§ What you need to do: From the top of the records below down to the line containing "Task: Click the zoom", reproduce every line exactly.

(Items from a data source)
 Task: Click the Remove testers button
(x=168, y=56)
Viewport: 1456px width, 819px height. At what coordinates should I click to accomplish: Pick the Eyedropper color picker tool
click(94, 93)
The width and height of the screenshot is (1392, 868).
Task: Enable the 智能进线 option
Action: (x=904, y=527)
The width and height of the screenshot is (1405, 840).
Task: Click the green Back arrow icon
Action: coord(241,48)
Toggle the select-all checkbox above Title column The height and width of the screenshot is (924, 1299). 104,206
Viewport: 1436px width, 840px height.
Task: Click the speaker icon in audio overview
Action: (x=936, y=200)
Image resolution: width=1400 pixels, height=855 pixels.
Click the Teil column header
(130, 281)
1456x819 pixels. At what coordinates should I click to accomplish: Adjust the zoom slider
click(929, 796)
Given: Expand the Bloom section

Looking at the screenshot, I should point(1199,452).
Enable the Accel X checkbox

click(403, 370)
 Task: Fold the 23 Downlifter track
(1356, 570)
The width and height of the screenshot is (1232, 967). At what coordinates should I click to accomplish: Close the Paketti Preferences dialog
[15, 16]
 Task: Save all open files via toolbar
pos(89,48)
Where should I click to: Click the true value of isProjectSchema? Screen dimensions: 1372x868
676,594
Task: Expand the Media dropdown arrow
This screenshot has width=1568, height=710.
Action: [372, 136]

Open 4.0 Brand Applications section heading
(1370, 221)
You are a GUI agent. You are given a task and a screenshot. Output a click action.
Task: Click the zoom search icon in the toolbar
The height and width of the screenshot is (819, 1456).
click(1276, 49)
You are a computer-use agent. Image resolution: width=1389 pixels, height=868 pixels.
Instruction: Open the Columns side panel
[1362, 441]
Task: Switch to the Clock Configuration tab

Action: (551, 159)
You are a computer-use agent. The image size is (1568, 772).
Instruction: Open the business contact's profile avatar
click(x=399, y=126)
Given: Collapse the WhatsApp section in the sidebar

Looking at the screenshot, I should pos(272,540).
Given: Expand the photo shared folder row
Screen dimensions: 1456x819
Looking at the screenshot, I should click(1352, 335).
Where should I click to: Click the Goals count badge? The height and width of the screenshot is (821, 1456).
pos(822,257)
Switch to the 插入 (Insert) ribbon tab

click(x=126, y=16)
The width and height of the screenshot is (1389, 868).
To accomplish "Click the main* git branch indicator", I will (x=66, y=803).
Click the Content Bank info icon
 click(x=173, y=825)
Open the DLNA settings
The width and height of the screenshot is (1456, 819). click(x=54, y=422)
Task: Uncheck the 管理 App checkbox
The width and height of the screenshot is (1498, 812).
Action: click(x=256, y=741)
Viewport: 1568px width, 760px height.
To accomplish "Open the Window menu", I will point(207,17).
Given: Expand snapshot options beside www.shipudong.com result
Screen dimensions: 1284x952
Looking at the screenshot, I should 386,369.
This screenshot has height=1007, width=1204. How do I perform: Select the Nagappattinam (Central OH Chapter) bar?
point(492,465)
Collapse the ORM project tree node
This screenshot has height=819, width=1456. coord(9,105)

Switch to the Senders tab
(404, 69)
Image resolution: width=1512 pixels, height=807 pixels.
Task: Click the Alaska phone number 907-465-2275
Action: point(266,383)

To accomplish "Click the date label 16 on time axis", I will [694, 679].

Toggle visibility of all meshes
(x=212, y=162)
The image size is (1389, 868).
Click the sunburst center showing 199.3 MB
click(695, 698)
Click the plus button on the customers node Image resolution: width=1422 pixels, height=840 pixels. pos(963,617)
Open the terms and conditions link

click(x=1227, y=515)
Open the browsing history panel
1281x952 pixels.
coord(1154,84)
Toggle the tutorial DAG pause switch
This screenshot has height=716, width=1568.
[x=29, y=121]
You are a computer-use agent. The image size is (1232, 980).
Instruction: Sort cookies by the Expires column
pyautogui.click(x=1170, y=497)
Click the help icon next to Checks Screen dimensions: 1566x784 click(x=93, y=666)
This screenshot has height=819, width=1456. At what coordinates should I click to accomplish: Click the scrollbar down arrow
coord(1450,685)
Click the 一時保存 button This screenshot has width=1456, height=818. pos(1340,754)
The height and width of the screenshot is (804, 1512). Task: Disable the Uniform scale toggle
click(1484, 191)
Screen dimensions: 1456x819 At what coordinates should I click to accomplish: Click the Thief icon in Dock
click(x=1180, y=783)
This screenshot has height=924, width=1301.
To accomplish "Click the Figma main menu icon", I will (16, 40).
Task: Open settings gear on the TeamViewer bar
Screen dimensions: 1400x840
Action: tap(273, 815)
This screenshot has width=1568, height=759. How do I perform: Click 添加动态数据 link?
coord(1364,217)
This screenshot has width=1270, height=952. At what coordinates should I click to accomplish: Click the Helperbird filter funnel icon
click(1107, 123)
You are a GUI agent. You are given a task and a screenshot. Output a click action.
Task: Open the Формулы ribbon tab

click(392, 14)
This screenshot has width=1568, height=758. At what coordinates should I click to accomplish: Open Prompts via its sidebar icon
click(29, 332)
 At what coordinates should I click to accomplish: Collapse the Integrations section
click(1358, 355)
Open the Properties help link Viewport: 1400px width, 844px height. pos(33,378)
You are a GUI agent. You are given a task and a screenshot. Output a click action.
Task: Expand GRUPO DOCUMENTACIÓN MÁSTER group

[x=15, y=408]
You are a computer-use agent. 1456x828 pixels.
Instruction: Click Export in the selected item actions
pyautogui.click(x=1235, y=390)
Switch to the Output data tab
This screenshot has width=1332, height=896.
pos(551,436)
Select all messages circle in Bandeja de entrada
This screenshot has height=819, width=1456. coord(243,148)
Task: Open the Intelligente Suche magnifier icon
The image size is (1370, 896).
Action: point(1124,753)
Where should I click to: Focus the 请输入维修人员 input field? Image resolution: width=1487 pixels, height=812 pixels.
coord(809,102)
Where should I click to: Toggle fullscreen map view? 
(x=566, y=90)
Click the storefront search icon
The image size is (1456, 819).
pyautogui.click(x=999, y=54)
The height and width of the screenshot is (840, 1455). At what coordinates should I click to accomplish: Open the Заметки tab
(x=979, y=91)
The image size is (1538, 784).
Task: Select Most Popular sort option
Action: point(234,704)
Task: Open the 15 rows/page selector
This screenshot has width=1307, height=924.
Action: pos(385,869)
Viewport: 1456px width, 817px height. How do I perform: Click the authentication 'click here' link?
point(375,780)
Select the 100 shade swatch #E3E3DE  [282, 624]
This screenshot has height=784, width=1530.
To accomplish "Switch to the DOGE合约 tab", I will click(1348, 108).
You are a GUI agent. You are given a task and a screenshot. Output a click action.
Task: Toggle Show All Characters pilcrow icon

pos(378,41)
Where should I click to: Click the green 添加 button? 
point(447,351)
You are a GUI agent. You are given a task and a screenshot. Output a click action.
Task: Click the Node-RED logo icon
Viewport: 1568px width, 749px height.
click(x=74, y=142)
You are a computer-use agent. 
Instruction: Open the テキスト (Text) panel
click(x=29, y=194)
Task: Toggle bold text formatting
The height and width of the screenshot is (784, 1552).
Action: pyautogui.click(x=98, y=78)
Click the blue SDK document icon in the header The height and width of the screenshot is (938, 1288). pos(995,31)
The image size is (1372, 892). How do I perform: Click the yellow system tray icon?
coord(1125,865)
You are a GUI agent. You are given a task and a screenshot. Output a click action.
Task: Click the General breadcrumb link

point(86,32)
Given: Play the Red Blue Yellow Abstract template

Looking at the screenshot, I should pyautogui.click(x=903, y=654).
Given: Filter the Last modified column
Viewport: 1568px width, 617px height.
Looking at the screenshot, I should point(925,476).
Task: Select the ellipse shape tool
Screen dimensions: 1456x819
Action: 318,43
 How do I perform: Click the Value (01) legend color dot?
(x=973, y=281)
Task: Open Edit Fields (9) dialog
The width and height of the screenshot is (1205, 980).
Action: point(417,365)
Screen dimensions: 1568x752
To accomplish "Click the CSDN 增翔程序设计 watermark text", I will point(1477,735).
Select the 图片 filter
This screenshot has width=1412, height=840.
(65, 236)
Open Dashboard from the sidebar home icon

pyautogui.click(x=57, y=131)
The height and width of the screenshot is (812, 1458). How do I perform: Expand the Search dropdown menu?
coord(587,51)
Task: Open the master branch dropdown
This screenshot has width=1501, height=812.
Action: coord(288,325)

§ Your response:
 Task: Click the Remove testers button
(x=168, y=56)
Viewport: 1456px width, 819px height. At what coordinates should I click to accomplish: Pick the Eyedropper color picker tool
click(94, 93)
The width and height of the screenshot is (1392, 868).
Task: Enable the 智能进线 option
Action: (x=904, y=527)
The width and height of the screenshot is (1405, 840).
Task: Click the green Back arrow icon
Action: coord(241,48)
Toggle the select-all checkbox above Title column The height and width of the screenshot is (924, 1299). 104,206
Viewport: 1436px width, 840px height.
Task: Click the speaker icon in audio overview
Action: (x=936, y=200)
Image resolution: width=1400 pixels, height=855 pixels.
Click the Teil column header
(130, 281)
1456x819 pixels. At what coordinates should I click to accomplish: Adjust the zoom slider
click(929, 796)
Given: Expand the Bloom section

Looking at the screenshot, I should point(1199,452).
Enable the Accel X checkbox

click(403, 370)
 Task: Fold the 23 Downlifter track
(1356, 570)
The width and height of the screenshot is (1232, 967). At what coordinates should I click to accomplish: Close the Paketti Preferences dialog
[15, 16]
 Task: Save all open files via toolbar
pos(89,48)
Where should I click to: Click the true value of isProjectSchema? Screen dimensions: 1372x868
676,594
Task: Expand the Media dropdown arrow
This screenshot has width=1568, height=710.
Action: [372, 136]

Open 4.0 Brand Applications section heading
(1370, 221)
You are a GUI agent. You are given a task and a screenshot. Output a click action.
Task: Click the zoom search icon in the toolbar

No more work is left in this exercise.